Laporkan Masalah

The Environmental Aspects of Ibu Kota Nusantara in Indonesia’s Capital Relocation: Comparative Analysis of Mass Media from Tempo and Detik Using the Narratives Policy Framework (2023-2025)

Hikhmal Dewayani, Dr. Pradhikna Yunik Nurhayati

2026 | Skripsi | ILMU ADMINISTRASI NEGARA (MANAJEMEN DAN KEBIJAKAN PUBLIK)

Penelitian ini menganalisis bagaimana media massa Indonesia membangun narasi lingkungan mengenai pemindahan ibu kota negara dari Jakarta ke Ibu Kota Nusantara (IKN) dengan menggunakan Narrative Policy Framework (NPF). Dengan menerapkan analisis isi kualitatif, penulis membandingkan 52 artikel berita daring yang diterbitkan oleh Tempo dan Detik pada periode 2023–2025 untuk mengkaji unsur-unsur naratif, termasuk latar, pernyataan masalah, mekanisme kausal, tokoh, alur cerita, serta pesan moral (pelajaran kebijakan) dalam pemberitaan masing-masing media. Temuan penelitian menunjukkan konstruksi narasi yang kontras: Detik secara konsisten menggambarkan pemerintah dan Otorita IKN sebagai pahlawan yang memimpin transformasi “hijau”, dengan membingkai kebijakan lingkungan sebagai tantangan teknokratis dan manajerial. Sebaliknya, Tempo.co memposisikan pemerintah sebagai tokoh antagonis utama yang bertanggung jawab atas deforestasi, penggusuran masyarakat adat, dan degradasi ekologis, sementara organisasi masyarakat sipil, peneliti, dan komunitas lokal muncul sebagai pahlawan moral yang membela keadilan lingkungan. Perbedaan penggambaran ini menunjukkan bagaimana media massa berfungsi sebagai aktor naratif yang membentuk legitimasi serta memperebutkan wacana kebijakan. Penelitian ini menyimpulkan bahwa isu-isu lingkungan dalam perdebatan IKN tidak hanya merupakan persoalan teknis, tetapi juga narasi moral dan politik yang diperdebatkan, yang mencerminkan ketegangan yang lebih luas antara legitimasi birokrasi dan akuntabilitas demokratis dalam tata kelola lingkungan di Indonesia.
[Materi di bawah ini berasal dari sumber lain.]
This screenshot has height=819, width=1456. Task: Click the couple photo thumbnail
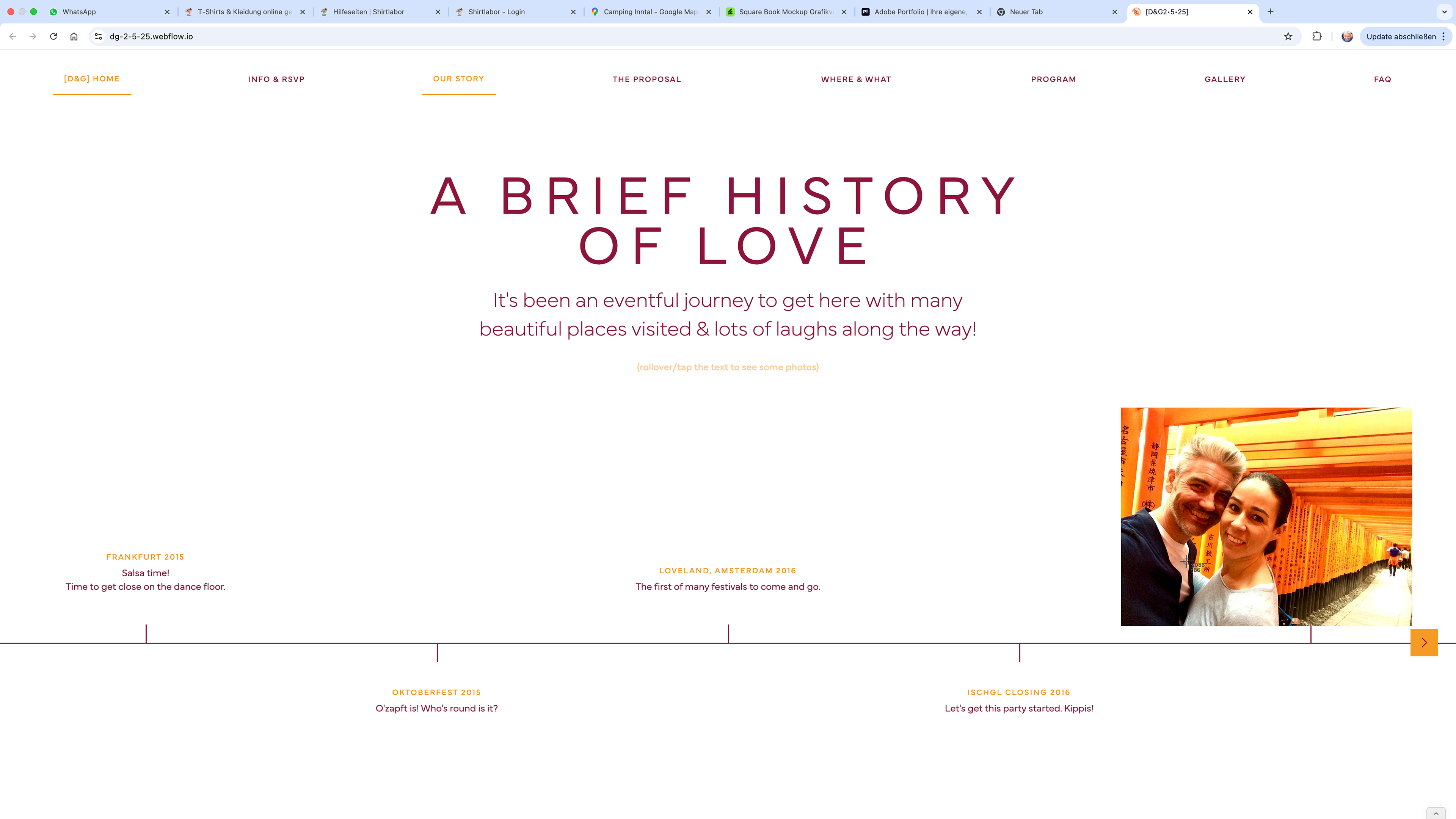point(1266,516)
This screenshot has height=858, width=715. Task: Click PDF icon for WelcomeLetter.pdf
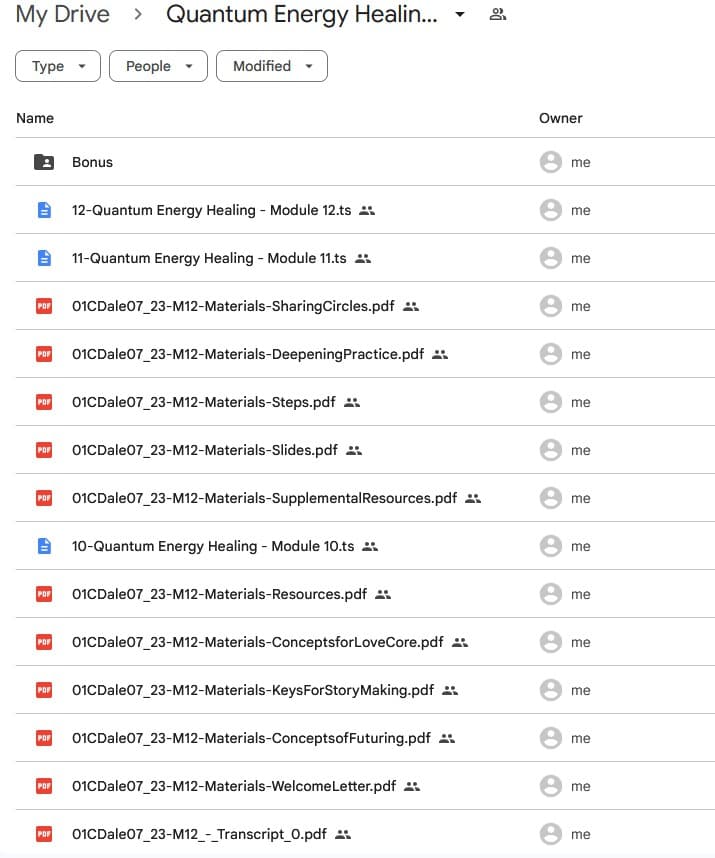click(x=43, y=786)
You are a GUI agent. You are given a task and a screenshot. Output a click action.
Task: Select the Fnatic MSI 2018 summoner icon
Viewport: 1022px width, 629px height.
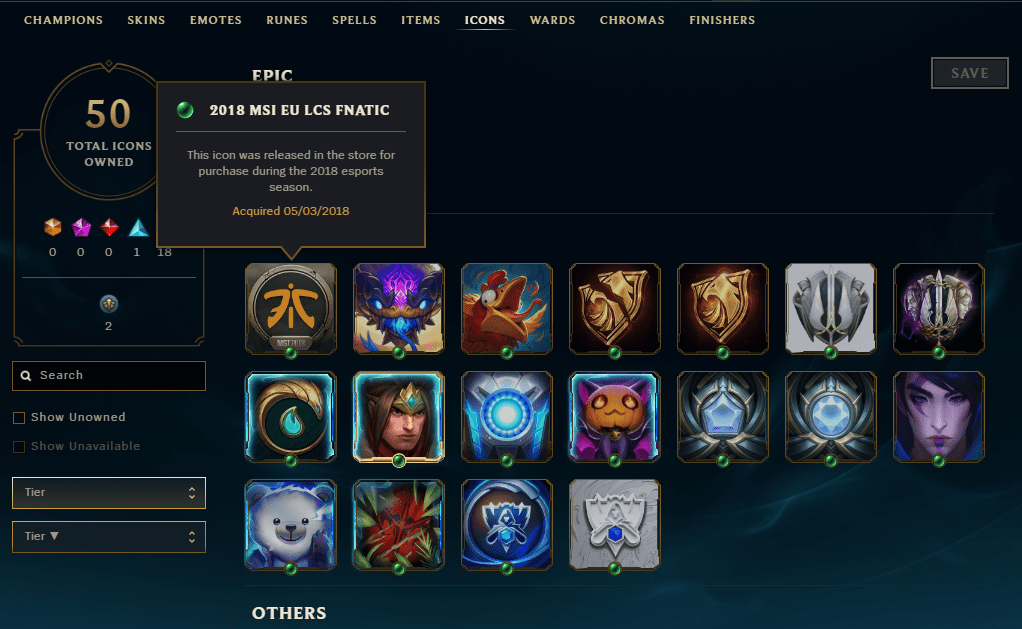pos(291,308)
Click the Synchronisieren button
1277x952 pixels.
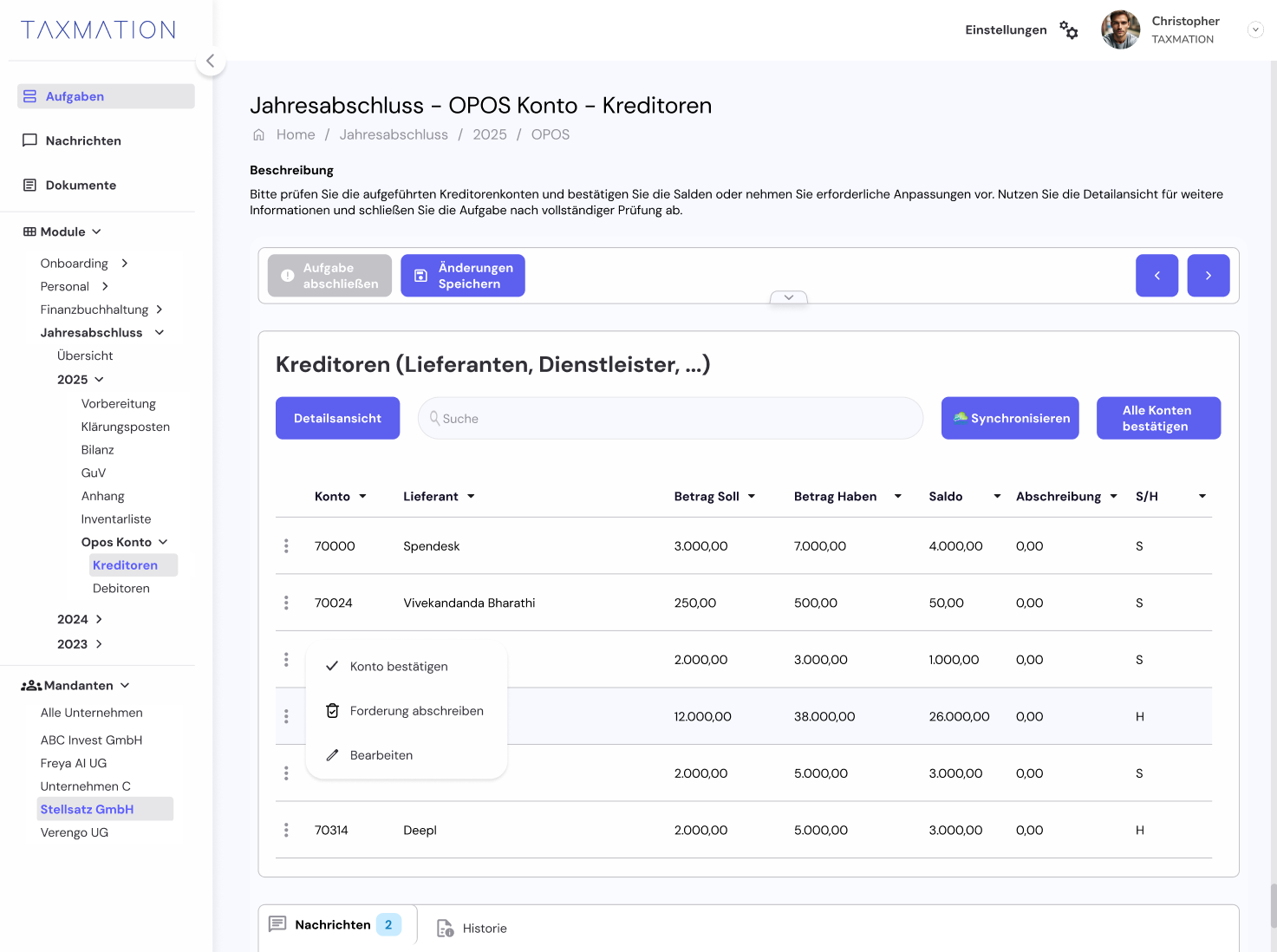click(1009, 418)
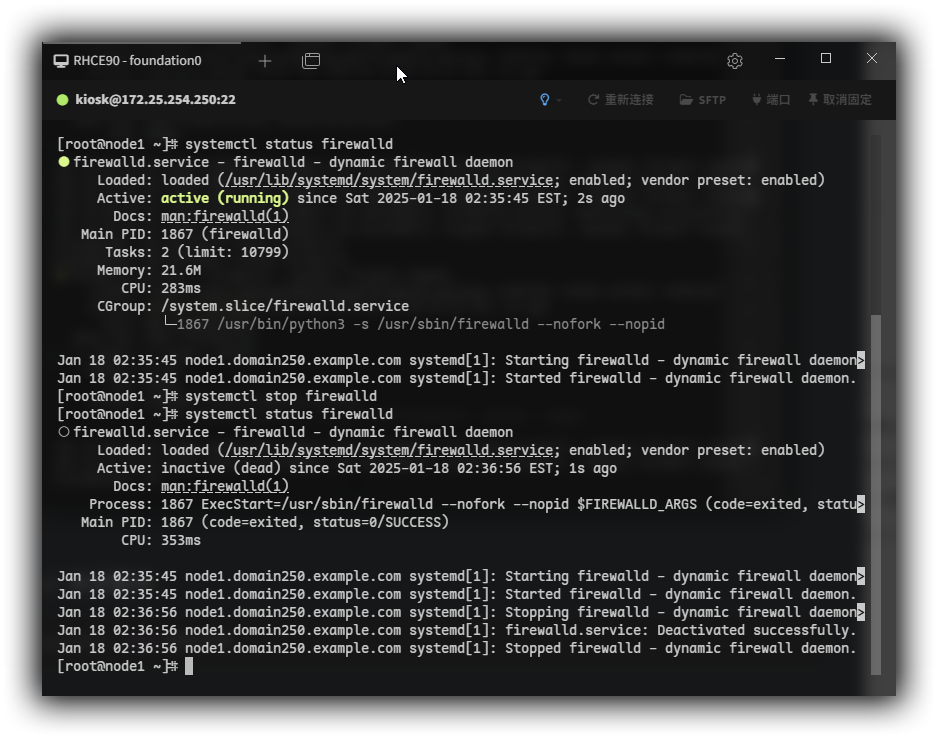Image resolution: width=938 pixels, height=738 pixels.
Task: Click the terminal cursor at the last prompt
Action: pos(189,666)
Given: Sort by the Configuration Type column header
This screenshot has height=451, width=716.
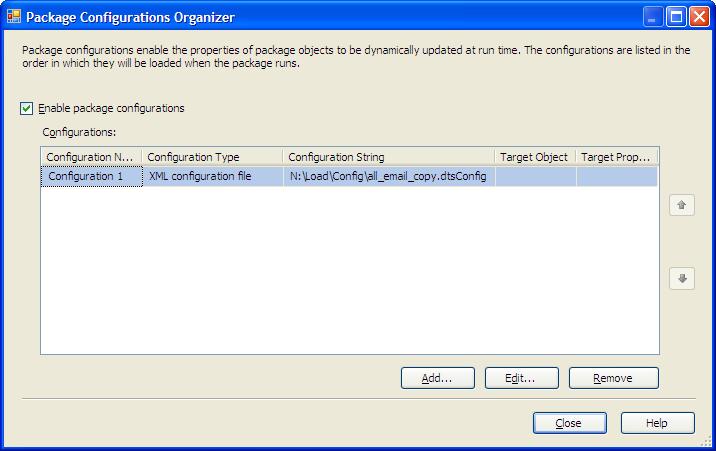Looking at the screenshot, I should click(x=211, y=157).
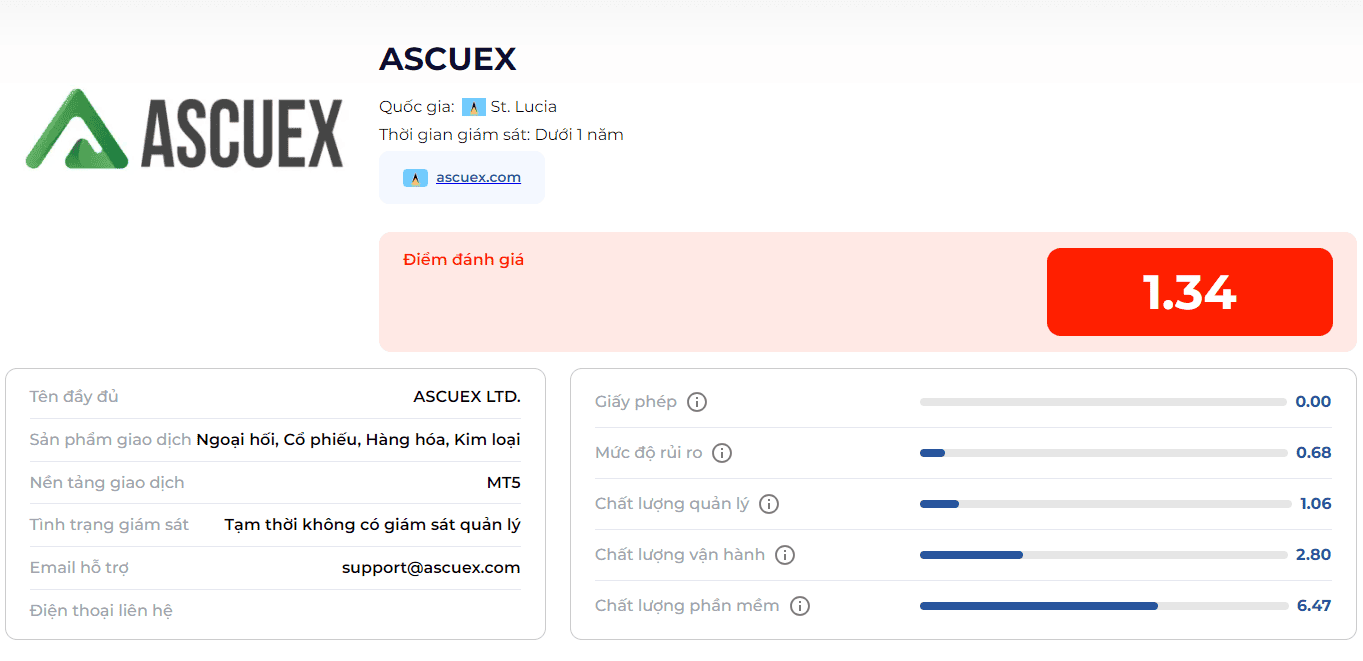Click the Điểm đánh giá label
The image size is (1363, 661).
[464, 260]
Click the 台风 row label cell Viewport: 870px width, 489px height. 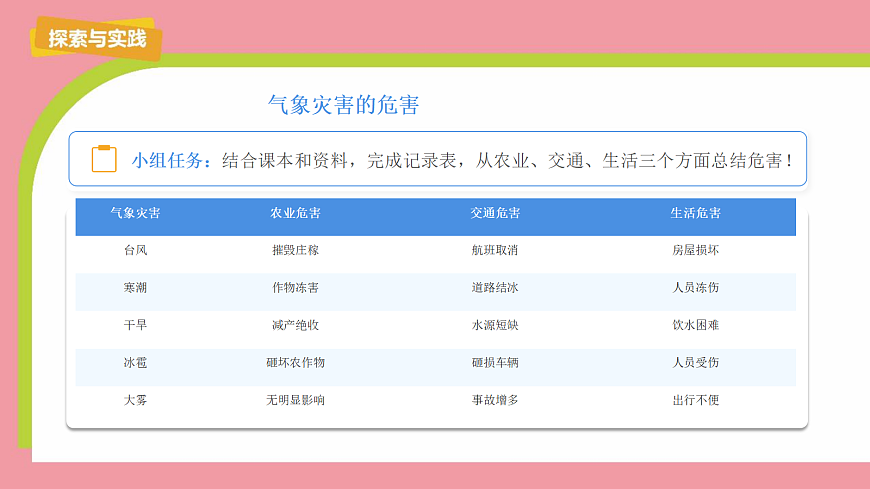click(x=135, y=250)
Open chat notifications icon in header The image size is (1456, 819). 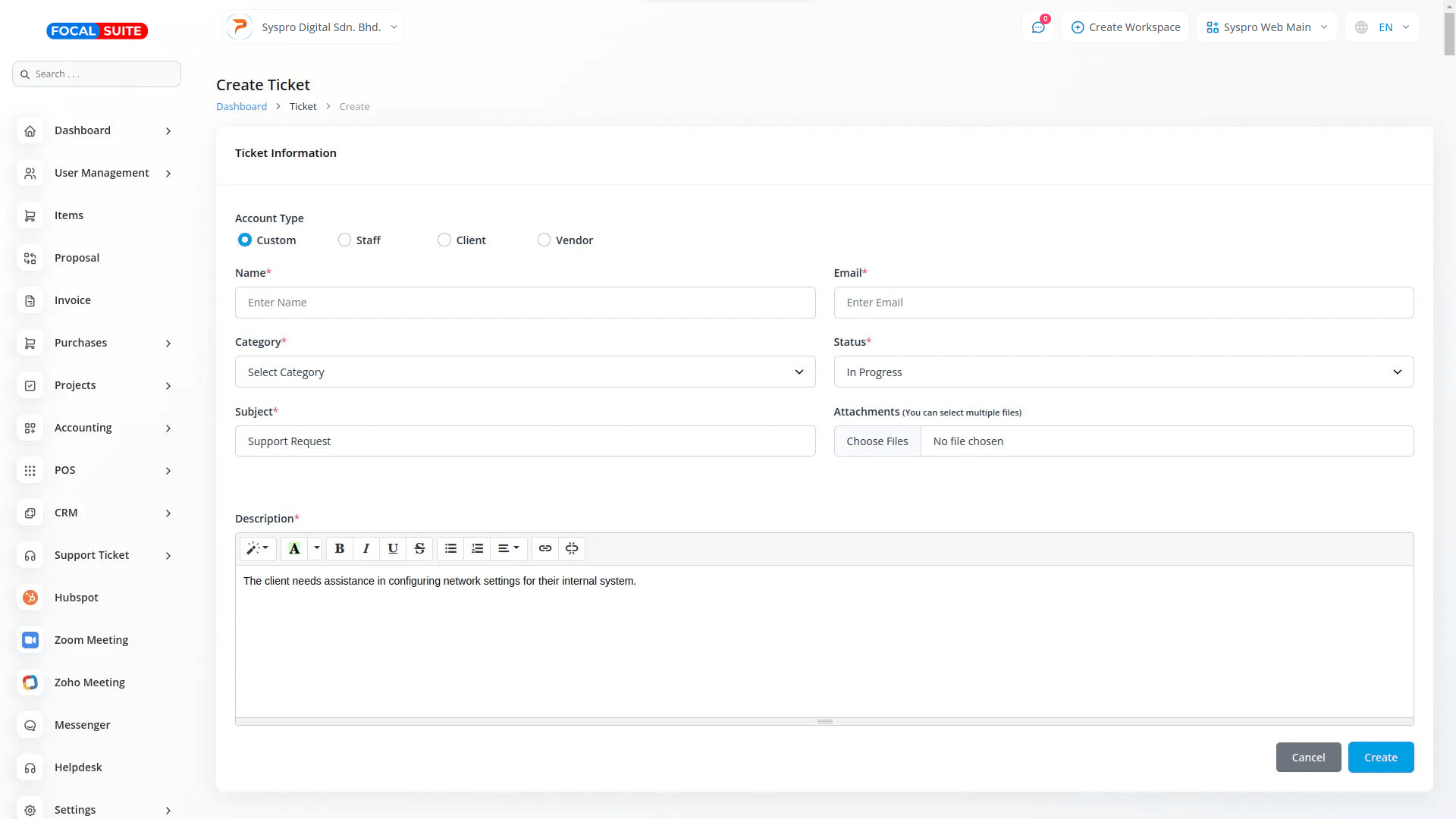click(1038, 27)
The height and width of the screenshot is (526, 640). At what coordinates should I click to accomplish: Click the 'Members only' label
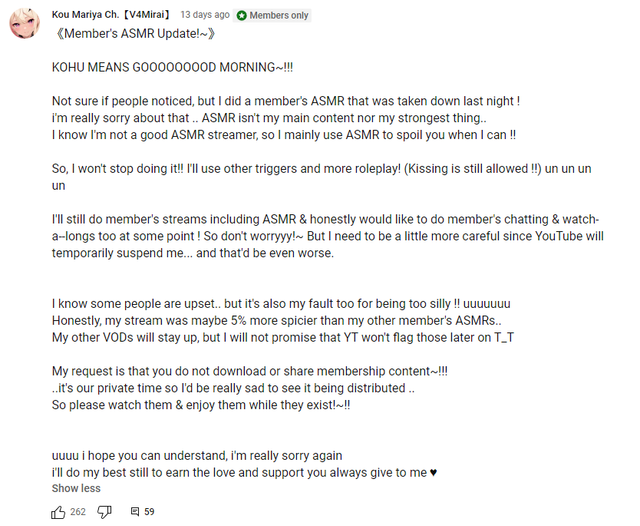coord(279,16)
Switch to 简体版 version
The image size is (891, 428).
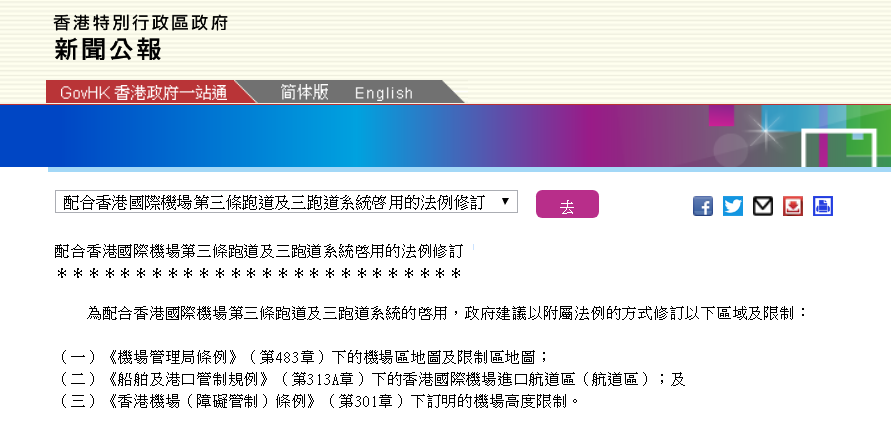click(305, 92)
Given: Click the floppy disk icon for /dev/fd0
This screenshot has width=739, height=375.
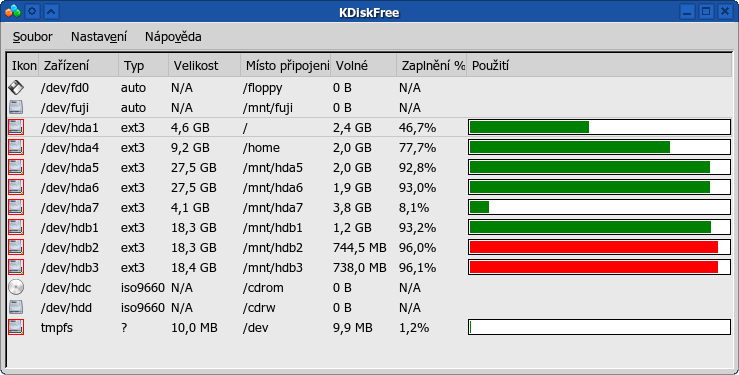Looking at the screenshot, I should [x=16, y=88].
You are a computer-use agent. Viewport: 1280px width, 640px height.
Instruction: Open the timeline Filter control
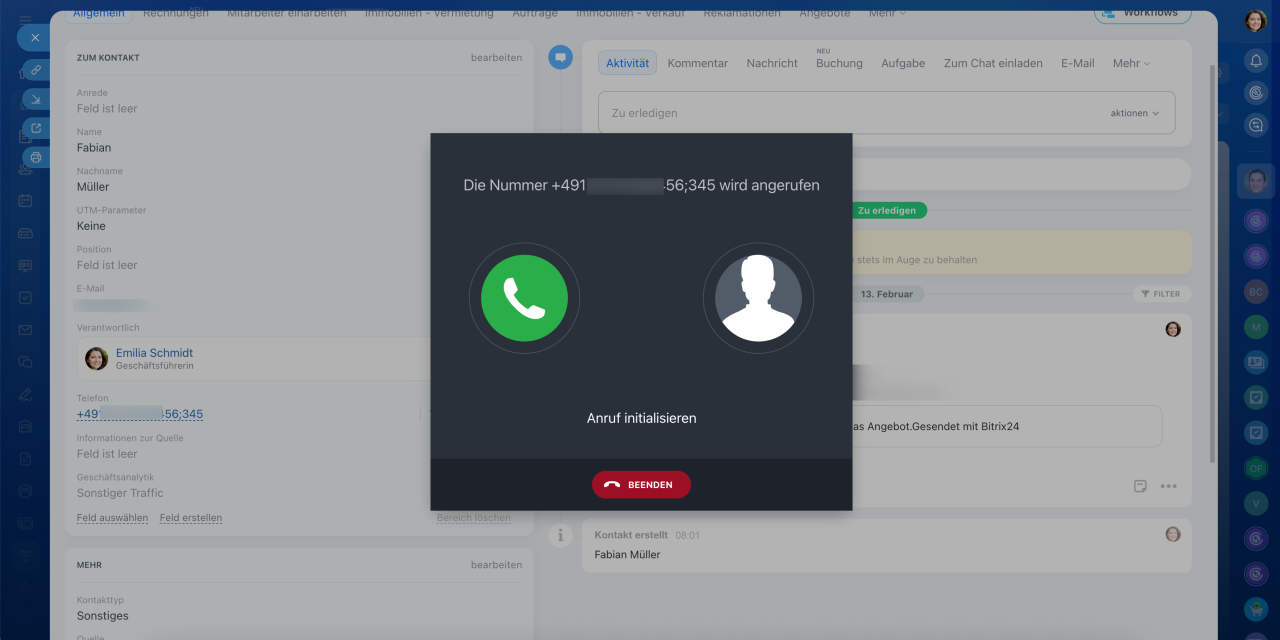(1161, 294)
This study analyzes how Indonesian mass media construct environmental narratives surrounding the relocation of the national capital from Jakarta to Ibu Kota Nusantara (IKN) using the Narrative Policy Framework (NPF). Employing qualitative content analysis, the author compares 52 online news articles published by Tempo and Detik between 2023 and 2025 to examine narrative elements, including settings, statements of the problems, causal mechanisms, characters, plots, and morals (policy lessons) within each outlet’s coverage. The findings reveal contrasting narrative constructions: Detik consistently portrays the government and the IKN Authority as heroes leading a “green” transformation, framing environmental policy as a technocratic and managerial challenge. Conversely, Tempo.co positions the government as the primary villain responsible for deforestation, indigenous displacement, and ecological degradation, while civil society organizations, researchers, and local communities emerge as moral heroes defending environmental justice. These divergent portrayals illustrate how mass media function as narrative actors that shape legitimacy and contest policy discourse. The study concludes that environmental issues within the IKN debate are not only technical issues but also contested moral and political narratives, reflecting broader tensions between bureaucratic legitimacy and democratic accountability in Indonesia’s environmental governance.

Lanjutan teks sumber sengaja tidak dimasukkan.